On the other hand, and perhaps this fits with your model, I think it's true that once there is a certain level of intervention, it is easier for a party seeking office to propose additions than reductions. It's what Thatcher called the 'ratchet effect'.

Anonymous said...

As far as greed is concerned, there seems little criticism of state employees, with their inflated salaries for spurious services, early retirement and gold-plated pensions.

If interventionists are well meaning but mis-guided, there must be psychological factors at work, considering the evidence of the futility of intervention. Maybe some kind of denial or "magical thinking", eg an unconscious acceptance of the proposition "I know this isn't true but I'm going to believe it anyway". A kind of religious fundamentalism.
Much more likely, as you point out, is that they know exactly what they are doing but are driven by the normal human motives of self-interest, self-righteousness and lust for power.
It is time their real motives were exposed.

Scott Freeman said...

No need to apologise, I'm flattered at the attention!

I don't disagree that the motives of at least the vast majority of politicians are far from benevolent. Whilst I can see the logic and plausability of your idea, I think past evidence suggests something a little different.

What you seem to suggest is that politicians are rather like the rapist who snatches some young girl and keeps her locked up in his basement and tortures her and makes her do his bidding. As attractive (unattractive?) as this is, I'm not sure how true it is.

I might submit, as evidence, various dictatorial regimes around the world: Nazi Germany, the USSR, Cuba, China, North Korea and so on. In these countries we have not seen the kid of sweeking nanny-statism that has taken place in Britain, Europe and, to a lesser extent, the United States. The only exception I can think of might be Nazi Germany where they encouraged people not to smoke and so on, but I don't think they ever banned anything like that. The regimes in these countries have secured (or did secure) their grip on power by prohibiting a few important things: guns, free speech, free democracy, free enterprise and so on.
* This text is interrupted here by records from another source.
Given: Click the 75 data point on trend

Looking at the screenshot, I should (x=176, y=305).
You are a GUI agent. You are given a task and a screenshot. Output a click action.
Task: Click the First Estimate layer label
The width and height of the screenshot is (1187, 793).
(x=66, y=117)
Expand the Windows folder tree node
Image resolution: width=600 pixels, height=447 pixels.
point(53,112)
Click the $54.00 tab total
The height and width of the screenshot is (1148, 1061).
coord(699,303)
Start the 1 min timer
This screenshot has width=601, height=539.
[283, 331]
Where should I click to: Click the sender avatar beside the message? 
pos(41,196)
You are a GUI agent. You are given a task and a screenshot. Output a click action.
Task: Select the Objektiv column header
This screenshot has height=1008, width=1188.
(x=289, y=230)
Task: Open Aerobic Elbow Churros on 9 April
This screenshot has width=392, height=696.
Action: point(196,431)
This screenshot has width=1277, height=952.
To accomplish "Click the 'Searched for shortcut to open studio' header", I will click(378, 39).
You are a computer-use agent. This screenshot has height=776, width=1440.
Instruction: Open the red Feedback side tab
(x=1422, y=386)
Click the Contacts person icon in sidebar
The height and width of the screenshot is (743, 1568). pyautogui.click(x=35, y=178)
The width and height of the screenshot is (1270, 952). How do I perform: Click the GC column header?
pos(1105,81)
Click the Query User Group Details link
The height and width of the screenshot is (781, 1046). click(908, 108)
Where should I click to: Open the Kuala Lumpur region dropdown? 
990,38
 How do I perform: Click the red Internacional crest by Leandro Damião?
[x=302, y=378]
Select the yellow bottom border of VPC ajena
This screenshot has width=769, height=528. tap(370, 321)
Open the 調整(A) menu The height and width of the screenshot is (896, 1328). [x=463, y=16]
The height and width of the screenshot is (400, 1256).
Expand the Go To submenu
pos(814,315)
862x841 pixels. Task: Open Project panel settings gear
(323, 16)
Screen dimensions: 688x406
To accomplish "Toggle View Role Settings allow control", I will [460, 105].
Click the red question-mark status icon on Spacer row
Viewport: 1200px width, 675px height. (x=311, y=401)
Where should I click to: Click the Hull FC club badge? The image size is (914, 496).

If they had been addicted to banning things in and of itself, this would not have happened. Certainly they had the ability to ban whatever they liked. I would suggest that they were in fact addicted to power and status, rather than to prohibition per se.

Now, that's not to say that today in Britain we simply have a different sort of politicians with different motives, but it makes it at least a little less likely.

What I think has happened is that the 20th century has been so full of overt authoritarianism of the German and Russian style, that has been so universally branded has evil, that it is, at least in the west, no longer effective. Shutting down democracy is not an option becuase it has become valued above all else. In this way, politicians cannot guarantee themselves power they must actually get elected and, once elected, gain the maximiun power to satisfy their wants, which are the same as previous dictators: power and status. To do this they must engage in expansionist politics and inexorably fatten government.

So what I am trying to say is simply that I think they are addicted more to power than to prohibition, which is really not much of a difference.

Fabe Tassano said...

Thanks for your comments. I've responded in the post.